I would be quite happy with a few dozen imaginative, creative, thoughtful and inventive people who wish to address serious problems and issues. If anyone has any ideas about how to attract such a talented group I will certainly pay attention. I am not as computer conversant as I would wish. Anyone who could help in this regard would find me receptive to sharing my skills in other areas.

Saturday, January 13, 2007

Micro-organisms in Health

Soon we will be talking about some ideas relating to fermentation and the value of micro-organisms in human health and nutrition. But my next post will focus on prevention of viruses and reducing allergic reactions. My approach as a general rule is observational, experimental, and speculative rather than entirely rigorous, tightly controlled and with documented results. But the Viral and Allergy Protection is now well proven and established. The results are outstanding and clear cut. If colds and flu and allergies are making you miserable each year, put off the rest of this thread for now and go to Prevention of Viruses.

We have been pretty pervasively conditioned to an extreme dislike and mistrust of organisms at the microscopic scale. We call them GERMS. We overlook all the good that they do. In terms of numbers, pathological organisms represent a minuscule portion of the microscopic domain.

The differences between the industrially produced wines and the natural ferments are great and may be of considerable importance. While a lot of people are brewing their own beer and making their own wines, not too many are looking at it from this perspective, and they usually use commercial yeast for the purpose. In my fermented beverages I use only wild yeasts. No commercial fungi or bacteria either. I have consumed most of the industrially supplied organisms in substantial amounts, for many years, in such things as yogurt and kefir and acidophilus milk and various cheeses, and did not stop doing so for the duration of this ongoing experiment. The so-called "probiotics" need not be purchased at inflated prices to get the nutritional benefits. Making your own yogurt, clabber or kefir is extremly easy.
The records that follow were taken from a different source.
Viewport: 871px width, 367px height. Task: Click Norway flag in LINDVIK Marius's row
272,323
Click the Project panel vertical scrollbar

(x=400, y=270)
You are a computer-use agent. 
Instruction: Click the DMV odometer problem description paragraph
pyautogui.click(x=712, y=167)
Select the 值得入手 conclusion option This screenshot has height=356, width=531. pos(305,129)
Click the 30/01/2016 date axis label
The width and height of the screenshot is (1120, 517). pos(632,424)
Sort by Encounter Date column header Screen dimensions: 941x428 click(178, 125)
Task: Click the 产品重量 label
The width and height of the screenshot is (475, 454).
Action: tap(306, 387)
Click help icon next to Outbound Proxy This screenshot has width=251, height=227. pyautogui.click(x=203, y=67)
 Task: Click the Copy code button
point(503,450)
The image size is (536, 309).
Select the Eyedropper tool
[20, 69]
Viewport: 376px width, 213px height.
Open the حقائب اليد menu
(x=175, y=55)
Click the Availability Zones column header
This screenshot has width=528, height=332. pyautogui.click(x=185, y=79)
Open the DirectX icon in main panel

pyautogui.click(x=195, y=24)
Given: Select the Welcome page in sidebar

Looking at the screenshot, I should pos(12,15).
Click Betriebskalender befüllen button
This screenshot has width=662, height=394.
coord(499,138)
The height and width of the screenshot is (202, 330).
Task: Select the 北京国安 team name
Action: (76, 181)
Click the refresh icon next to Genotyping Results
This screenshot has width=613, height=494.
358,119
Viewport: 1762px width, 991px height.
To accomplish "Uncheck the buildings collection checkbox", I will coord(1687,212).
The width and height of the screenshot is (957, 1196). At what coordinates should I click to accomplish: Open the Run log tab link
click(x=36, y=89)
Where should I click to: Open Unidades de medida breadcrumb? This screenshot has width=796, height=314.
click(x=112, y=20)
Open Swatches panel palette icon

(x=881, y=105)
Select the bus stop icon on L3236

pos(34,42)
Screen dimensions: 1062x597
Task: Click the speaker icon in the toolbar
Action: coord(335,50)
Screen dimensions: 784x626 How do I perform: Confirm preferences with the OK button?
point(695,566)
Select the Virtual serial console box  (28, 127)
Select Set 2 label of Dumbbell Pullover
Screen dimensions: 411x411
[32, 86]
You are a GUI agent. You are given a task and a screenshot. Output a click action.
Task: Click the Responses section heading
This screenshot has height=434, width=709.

In the past few months, I have done some experimental fermentation of such things as coffee, tea, purple grape juice and apple cider. In my production of these drinks, made generally a gallon at a time, I used only the wild organisms from the ambient air.

During this time, I have deliberately loaded up my system with these ferments, with a view to determining if dangers to health began to appear. The point is, if mistakes are easy to make and the average guy on the street might easily hurt himself fermenting while using reasonable methods and care, then it is not something I want to encourage other people to do.

As I write this I am eating a bowl of chilled stewed cranberries combined with raisins which have been fermenting for about a month. An hour or so ago I had a tall glass of fermented green tea mixed with Hard cider. It was entirely unfiltered, leaving the glass with a thin layer of whitish residue, a remainder of the wild yeasts and perhaps other airborne bacteria that grew during the fermentation. I even made some cheeses for the same purpose, also only using wild organisms, except for one batch which included a gram of chevre (goat cheese) culture. That had one notable side-effect. I ate a lot of it. I think it was mostly the cheese that caused me to gain perhaps ten pounds over the past few months. I have now reduced my intake.

All this fermentation is quite new to me and I am learning as I go along. But I have found that most of my efforts have turned out well. In the few batches that developed minor problems, I used only my own senses to detect them. No testing devices or instruments. I haven't even measured pH. I simply started with liquids I knew to be on the acidic side of the pH scale for wine.

Later on, I will be producing some sourdough starter for baking breads. The principle is the same but it will be on it's own thread because these yeasts and other organisms are not ultimately consumed while living. Here the objective was deliberately to load the diet with the live yeasts to determine their impacts on health and nutrition.

Anybody with any questions or comments so far? Or opinions, speculations or ideas?